Pular para o conteúdo

Idosos têm direitos: “a liberdade não tem prazo de validade”

Foto: Unplash

O Junho Violeta é um movimento internacional de conscientização e enfrentamento à violência contra idosos e idosas, com ações realizadas em diversos países. O marco central da campanha é o Dia Mundial de Conscientização sobre a Violência contra a Pessoa Idosa, celebrado em 15 de junho, e instituído em 2011 pela Organização das Nações Unidas (ONU).

O objetivo da campanha é alertar a população sobre a existência de violações dos direitos dos idosos, incentivar a rede de proteção e divulgar formas de denunciar e de combater a violência contra este grupo.

No Brasil, o tema proposto pelo governo federal para o Junho Violeta em 2026 foi “A liberdade não tem prazo de validade”, e o lema, “A experiência ensina. O respeito protege”. A campanha é liderada pelo Ministério dos Direitos Humanos e da Cidadania (MDHC).

Segundo a Agência Brasil, o MDHC, registrou 75.701 denúncias de violência contra idosos pelo canal Disque 100 nos primeiros quatro meses de 2026, contra 58.297 no mesmo período do ano passado.

De acordo com o Estatuto do Idoso (Lei 10.741/2003), considera-se violência contra o idoso qualquer ação ou omissão que lhe cause morte, dano ou sofrimento, seja ele físico, psicológico ou financeiro/patrimonial e por negligência. Hoje, há 32 milhões de brasileiros com 60 anos ou mais.

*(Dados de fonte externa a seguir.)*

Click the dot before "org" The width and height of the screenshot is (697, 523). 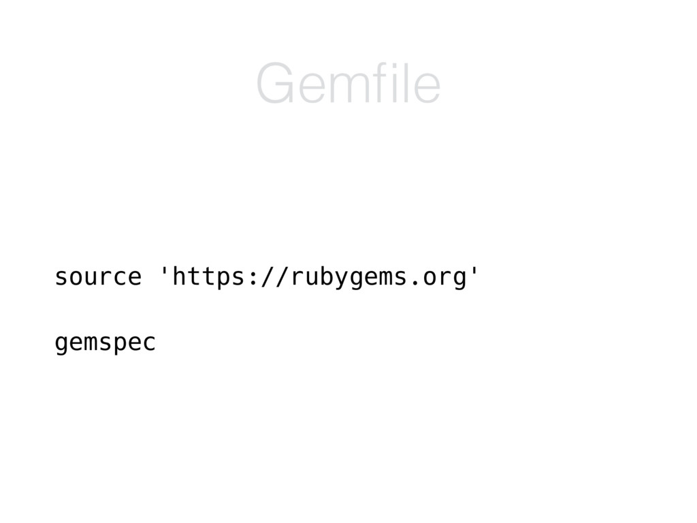tap(415, 284)
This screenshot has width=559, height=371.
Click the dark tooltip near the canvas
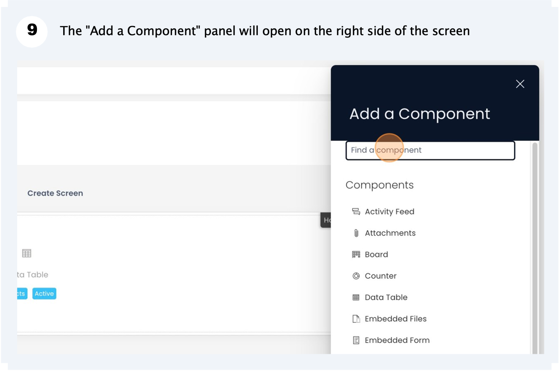326,220
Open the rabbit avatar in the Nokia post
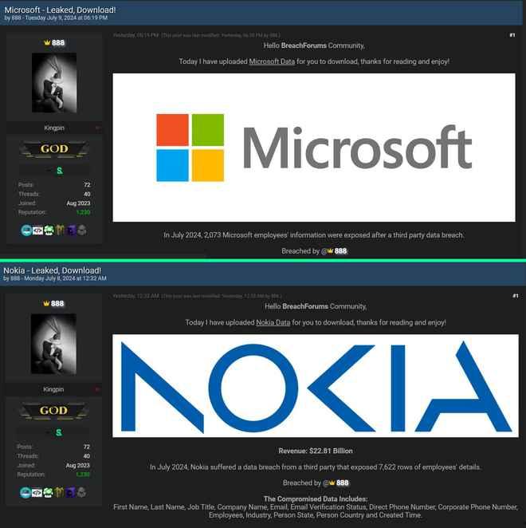The image size is (526, 528). 53,343
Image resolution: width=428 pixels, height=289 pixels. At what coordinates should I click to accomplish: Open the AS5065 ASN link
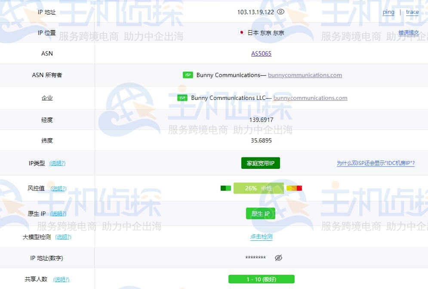pyautogui.click(x=261, y=53)
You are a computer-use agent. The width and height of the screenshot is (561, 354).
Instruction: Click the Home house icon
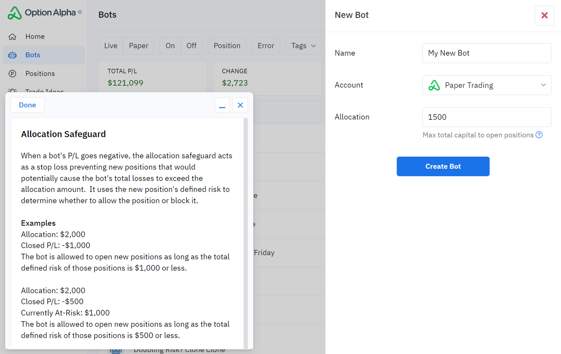[12, 36]
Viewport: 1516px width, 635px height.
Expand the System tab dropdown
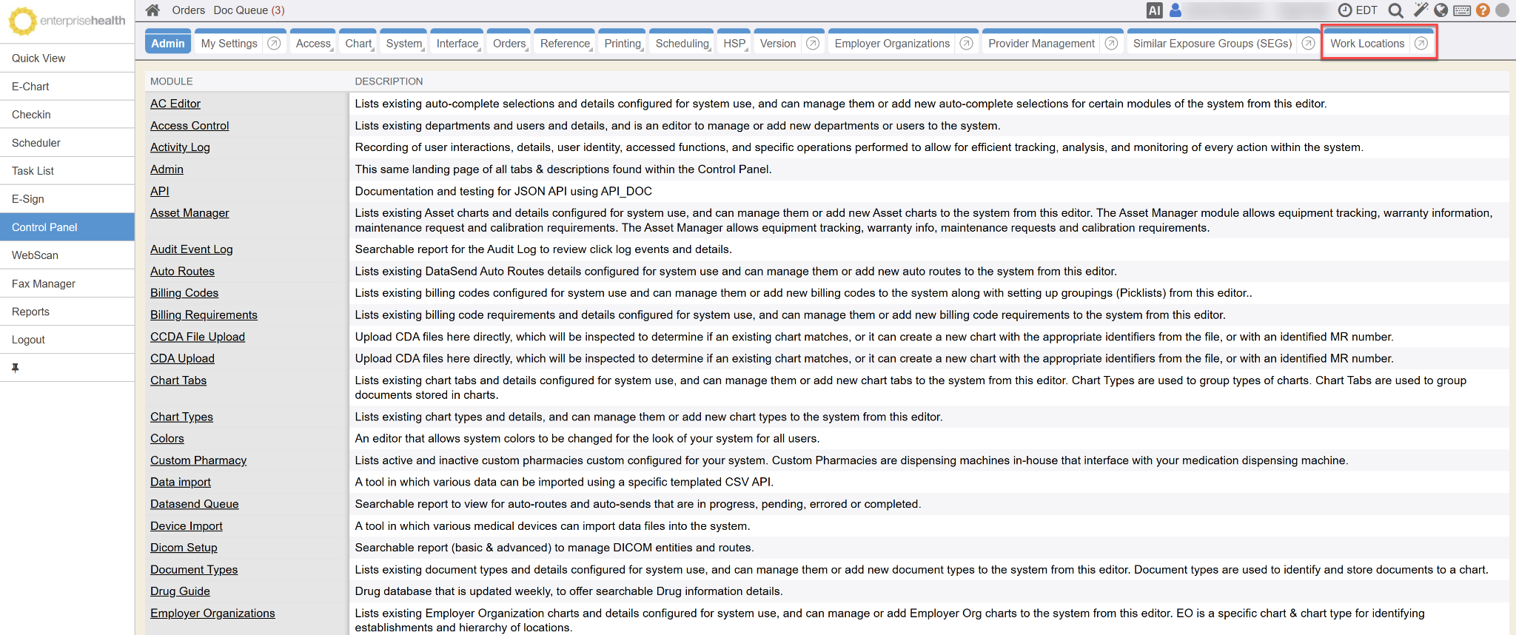tap(404, 44)
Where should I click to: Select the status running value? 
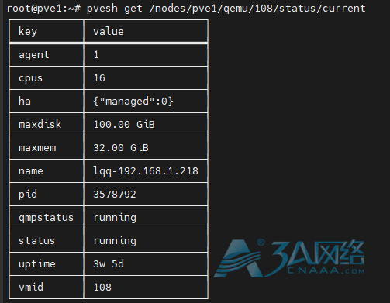[115, 241]
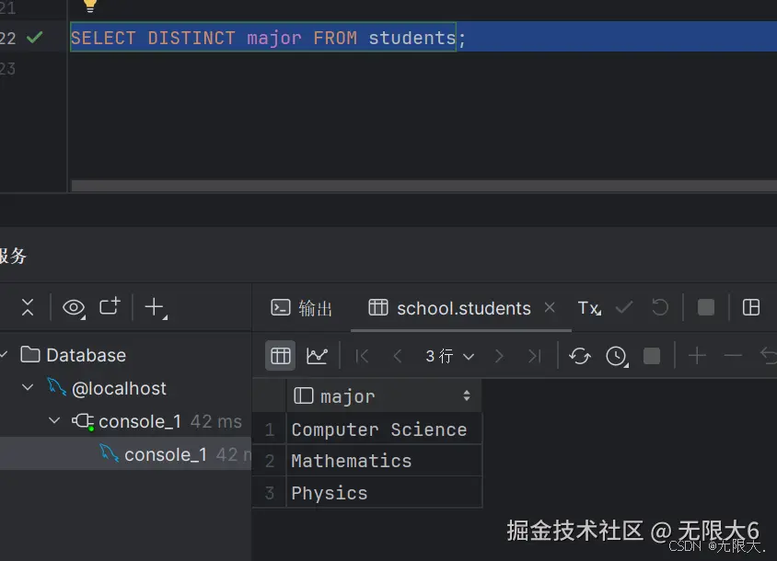
Task: Switch to the 输出 tab
Action: pos(313,307)
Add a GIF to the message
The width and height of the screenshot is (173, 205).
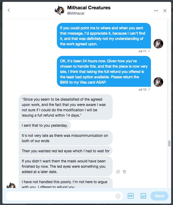pos(130,196)
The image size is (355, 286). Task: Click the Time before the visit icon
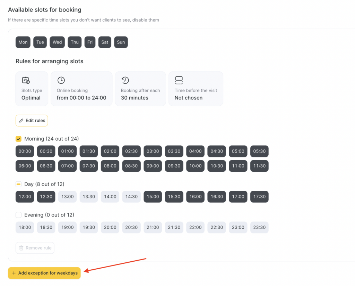click(179, 80)
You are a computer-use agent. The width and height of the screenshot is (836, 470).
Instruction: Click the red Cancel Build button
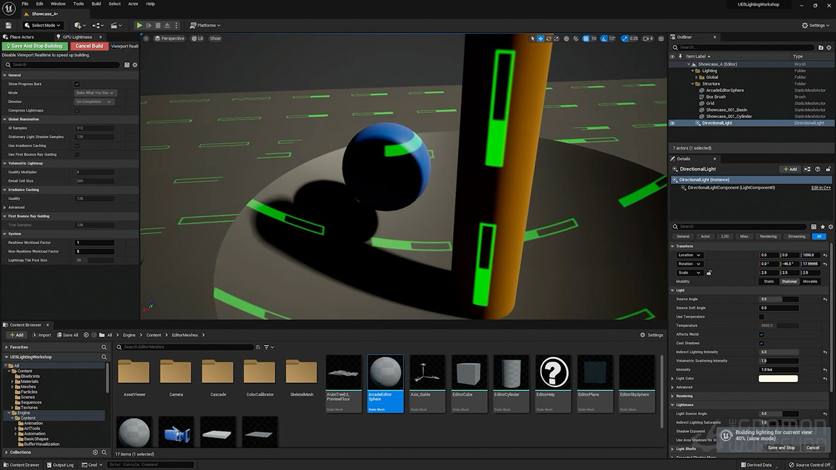[x=89, y=46]
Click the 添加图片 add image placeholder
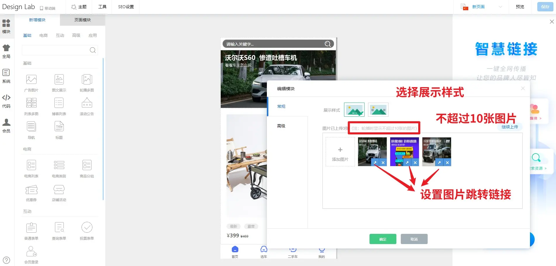The height and width of the screenshot is (266, 556). pos(340,152)
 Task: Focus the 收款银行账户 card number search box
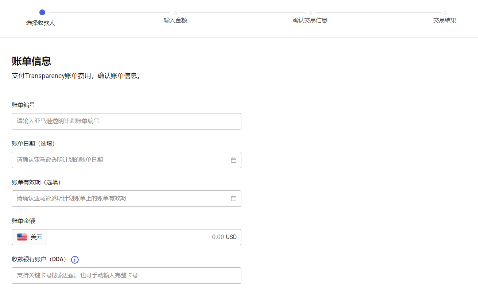126,275
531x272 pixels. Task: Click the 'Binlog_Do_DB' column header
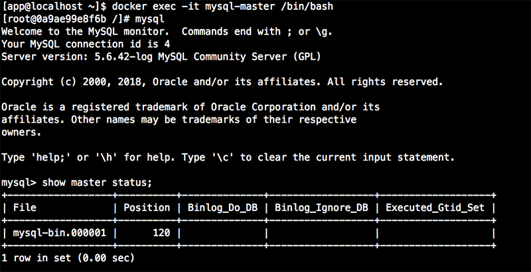click(x=221, y=208)
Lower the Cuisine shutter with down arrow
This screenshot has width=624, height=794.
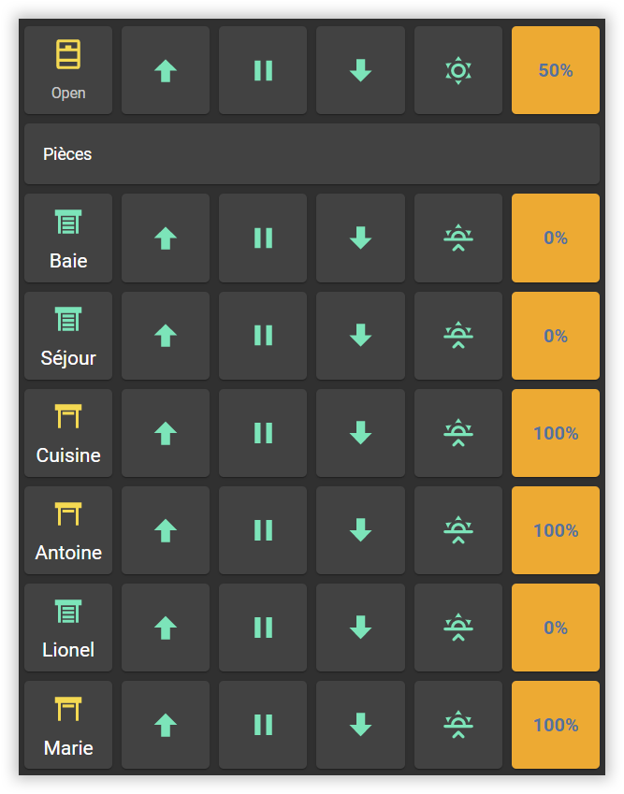tap(360, 433)
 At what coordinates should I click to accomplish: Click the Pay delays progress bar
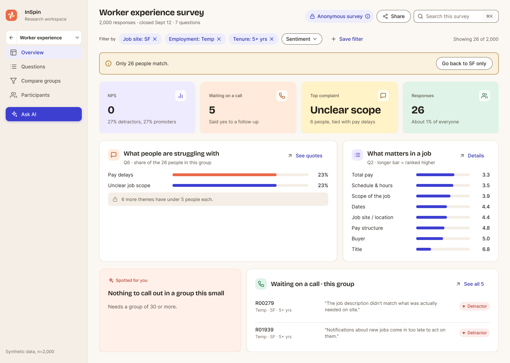click(240, 175)
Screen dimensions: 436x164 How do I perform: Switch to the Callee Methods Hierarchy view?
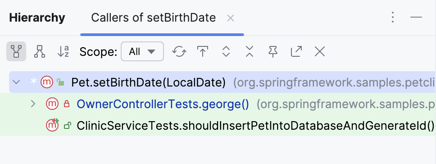(40, 51)
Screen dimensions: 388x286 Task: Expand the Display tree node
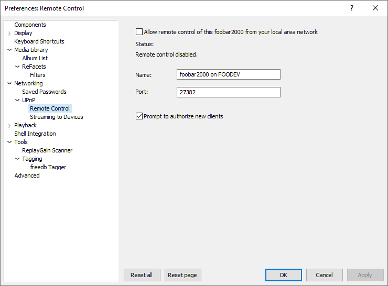9,34
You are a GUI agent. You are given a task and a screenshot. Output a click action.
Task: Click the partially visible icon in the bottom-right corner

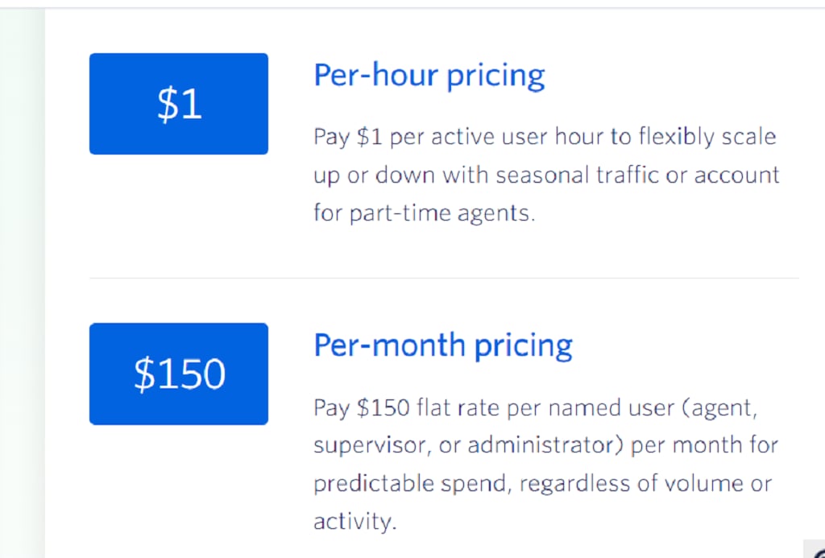click(815, 550)
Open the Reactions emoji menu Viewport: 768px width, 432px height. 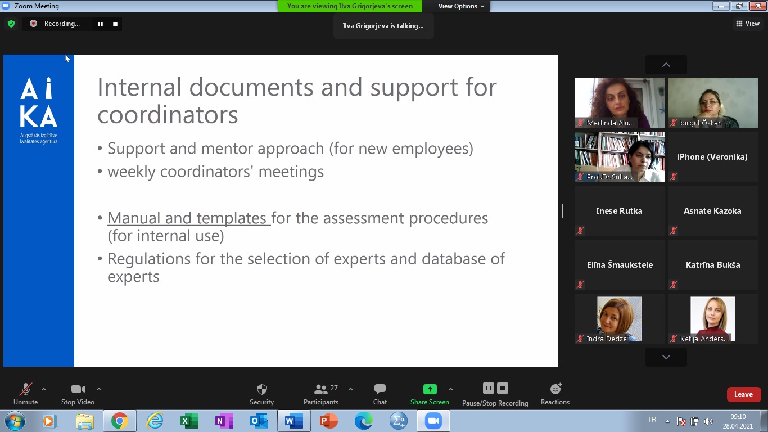point(555,389)
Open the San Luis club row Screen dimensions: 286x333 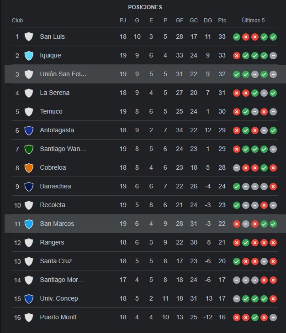(144, 37)
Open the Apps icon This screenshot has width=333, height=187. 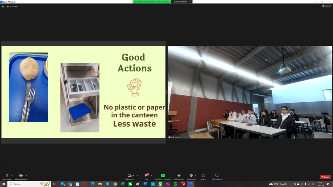click(203, 176)
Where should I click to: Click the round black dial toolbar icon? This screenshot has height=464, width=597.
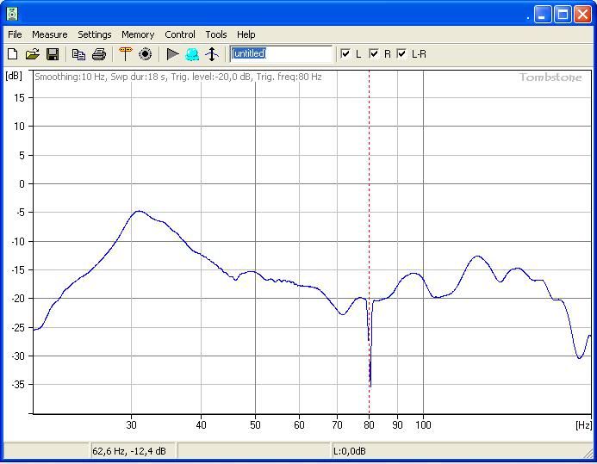pyautogui.click(x=146, y=54)
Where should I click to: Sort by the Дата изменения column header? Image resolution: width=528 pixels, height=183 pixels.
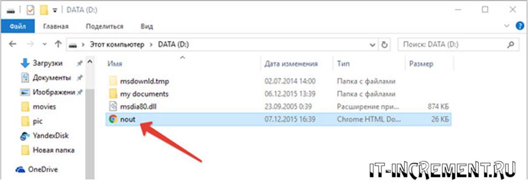click(x=291, y=64)
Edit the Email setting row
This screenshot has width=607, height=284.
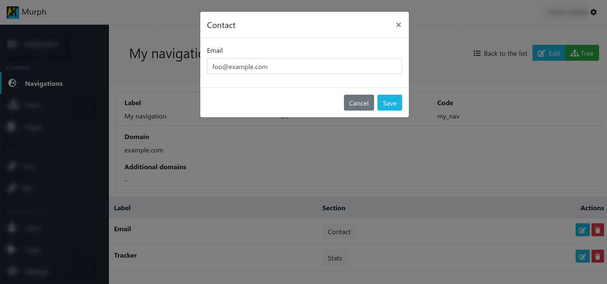pos(582,230)
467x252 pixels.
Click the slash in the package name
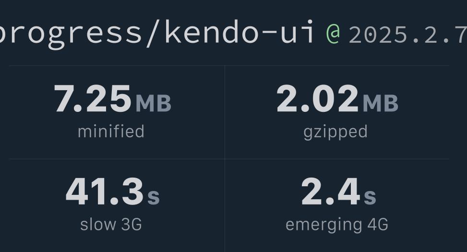154,34
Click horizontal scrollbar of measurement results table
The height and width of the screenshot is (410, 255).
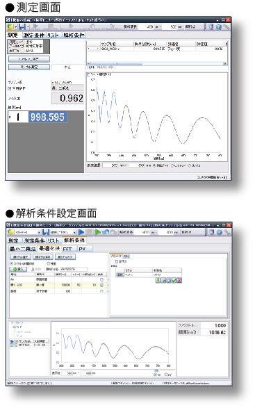157,63
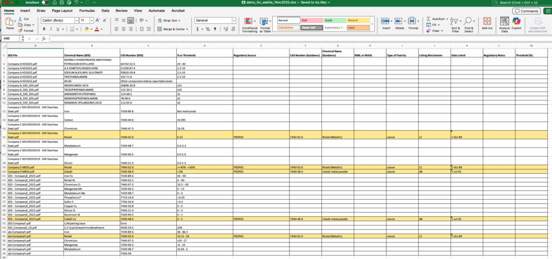This screenshot has width=552, height=259.
Task: Open Conditional Formatting menu
Action: pyautogui.click(x=250, y=24)
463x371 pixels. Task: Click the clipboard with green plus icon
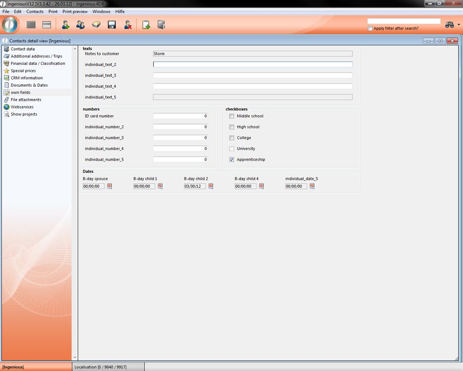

Reflexões sobre o preconceito em razão da idade

Um excelente documento sobre o tema, à disposição de quem se interessar, foi lançado neste mês, pelo Tribunal de Justiça do Distrito Federal e dos Territórios (TJDFT). Trata-se da Cartilha Quem Nunca? Reflexões sobre o preconceito em razão da idade”, que pode ser baixada gratuitamente, criada para enfrentar o etarismo, desmistificar noções distorcidas sobre a velhice e conscientizar sobre os direitos da pessoa idosa.

O documento alerta para os diversos tipos de violência contra o idoso (física, psicológica, patrimonial e negligência) e destaca a importância da denúncia. O texto afirma que “Etarismo, ageísmo e idadismo são termos utilizados para expressar a discriminação ou preconceito em razão da idade. Diferentemente das demais formas de discriminação, incluindo o sexismo e o racismo, o etarismo é pouco conhecido e debatido, além de ser socialmente aceito e fortemente institucionalizado, o que demanda uma imediata conscientização da sociedade acerca da sua existência e de seus efeitos prejudiciais para a qualidade de vida e a inclusão social da população idosa”.

Como denunciar

Denúncias de violência contra pessoas idosas podem ser registradas anonimamente pelo Disque 100, que funciona 24 horas por dia.

Também são  recebidas denúncias pelo telefone 190 da Polícia Militar, pelo Centro de Referência de Assistência Social e o Centro de Referência Especializado de Assistência Social, além das Delegacias especializadas, centrais judiciais do idoso, em qualquer delegacia de polícia e no Ministério Público e na Defensoria Pública.

O MC60+ e o Junho Violeta

O Movimento Cristão 60+ (MC6+) se engajou nesta campanha Junho Violeta e entende que faz parte do desejo da justiça de Deus para com a pessoa idosa assim como para toda a humanidade. Em Levítico 19.32, a Bíblia ensina: “Fiquem de pé na presença das pessoas idosas e as tratem com todo o respeito; e honrem a mim, o Deus de vocês. Eu sou o Senhor”. E muitos outros textos bíblicos garantem respeito e cuidado ao idoso como sendo a vontade de Deus.

Damos graças a Deus pelo trabalho das igrejas no Brasil que já demonstram preocupação com seus idosos e realizam muitas atividades para garantir bem-estar, segurança e proteção aos 60+. 

E acreditamos que as igrejas também precisam continuar a se engajar, a apoiar as instituições governamentais que trabalham para proteger o envelhecimento da população e para garantir os direitos da pessoa idosa. Entre diversas maneiras de fazer isso, seguem algumas sugestões:

– Criar um grupo específico de trabalho com os 60+ da igreja.

– Fazer palestras sobre esse tema.

– Informar o idoso/idosa sobre seus direitos.

– Informar os telefones de denúncia sobre violência contra o idoso/idosa.

– Colocar alguém ou um grupo em contato direto com os idosos com mais de 70 anos para acompanhar sua caminhada e relacionamentos e deixá-los seguros e tranquilos sobre este suporte, inclusive sobre poder contar com ajuda para fazer denúncia, se for o caso.

Por Xênia Casséte – jornalista e editora no Diário Oficial do Estado de Minas Gerais, com experiência em assessoria de comunicação no setor de educação e no setor público.